── The records ──
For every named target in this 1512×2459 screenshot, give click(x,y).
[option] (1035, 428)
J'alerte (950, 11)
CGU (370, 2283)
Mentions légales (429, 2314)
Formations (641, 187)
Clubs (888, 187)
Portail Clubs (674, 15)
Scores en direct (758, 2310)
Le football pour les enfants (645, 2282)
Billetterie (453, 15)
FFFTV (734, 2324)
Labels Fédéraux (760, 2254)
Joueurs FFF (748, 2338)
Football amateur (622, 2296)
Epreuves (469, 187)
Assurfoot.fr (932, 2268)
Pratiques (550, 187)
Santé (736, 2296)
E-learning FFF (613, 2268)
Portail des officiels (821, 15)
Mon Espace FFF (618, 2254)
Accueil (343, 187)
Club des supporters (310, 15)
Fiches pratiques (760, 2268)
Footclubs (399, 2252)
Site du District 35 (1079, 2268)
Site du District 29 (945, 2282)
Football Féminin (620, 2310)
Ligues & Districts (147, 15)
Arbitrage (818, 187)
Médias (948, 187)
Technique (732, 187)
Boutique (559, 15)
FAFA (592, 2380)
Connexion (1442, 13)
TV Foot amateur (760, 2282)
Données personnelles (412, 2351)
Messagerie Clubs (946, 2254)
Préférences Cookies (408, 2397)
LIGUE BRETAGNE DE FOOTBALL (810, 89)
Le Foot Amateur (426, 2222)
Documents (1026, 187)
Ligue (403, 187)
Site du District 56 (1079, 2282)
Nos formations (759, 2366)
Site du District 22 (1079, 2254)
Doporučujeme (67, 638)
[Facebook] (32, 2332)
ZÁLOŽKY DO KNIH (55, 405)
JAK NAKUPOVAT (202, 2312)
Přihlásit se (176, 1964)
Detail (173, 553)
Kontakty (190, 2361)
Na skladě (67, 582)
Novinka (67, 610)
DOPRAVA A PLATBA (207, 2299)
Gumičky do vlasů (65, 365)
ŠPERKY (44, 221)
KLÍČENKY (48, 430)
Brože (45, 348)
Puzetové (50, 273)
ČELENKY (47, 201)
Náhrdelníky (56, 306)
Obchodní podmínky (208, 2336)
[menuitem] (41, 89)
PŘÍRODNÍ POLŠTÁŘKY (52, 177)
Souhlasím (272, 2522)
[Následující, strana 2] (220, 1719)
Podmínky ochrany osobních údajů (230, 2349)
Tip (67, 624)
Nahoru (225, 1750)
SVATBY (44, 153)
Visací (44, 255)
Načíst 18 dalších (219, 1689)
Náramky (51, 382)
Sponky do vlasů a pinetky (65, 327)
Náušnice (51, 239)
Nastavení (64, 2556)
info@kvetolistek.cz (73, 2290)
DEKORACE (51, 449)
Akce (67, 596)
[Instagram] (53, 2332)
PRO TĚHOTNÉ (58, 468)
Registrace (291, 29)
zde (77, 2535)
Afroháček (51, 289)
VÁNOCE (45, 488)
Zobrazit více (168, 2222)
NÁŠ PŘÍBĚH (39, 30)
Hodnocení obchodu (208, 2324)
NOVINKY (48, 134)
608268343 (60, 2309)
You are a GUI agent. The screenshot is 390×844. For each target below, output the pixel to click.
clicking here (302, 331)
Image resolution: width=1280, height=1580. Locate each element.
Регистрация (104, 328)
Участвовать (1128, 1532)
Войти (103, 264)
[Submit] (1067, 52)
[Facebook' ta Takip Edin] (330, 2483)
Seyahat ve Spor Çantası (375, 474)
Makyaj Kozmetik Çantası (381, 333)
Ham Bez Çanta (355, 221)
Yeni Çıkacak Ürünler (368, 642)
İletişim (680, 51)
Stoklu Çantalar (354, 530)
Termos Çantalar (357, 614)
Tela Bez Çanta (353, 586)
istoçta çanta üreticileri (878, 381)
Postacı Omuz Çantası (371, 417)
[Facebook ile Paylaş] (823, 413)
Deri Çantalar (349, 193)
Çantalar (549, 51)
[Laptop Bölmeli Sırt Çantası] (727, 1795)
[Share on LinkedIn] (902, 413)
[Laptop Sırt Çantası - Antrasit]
───
Exercise directions: Return every line from the entries above that contains the word "Laptop".

Task response:
[Laptop Bölmeli Sırt Çantası] (727, 1795)
[Laptop Sırt Çantası - Antrasit]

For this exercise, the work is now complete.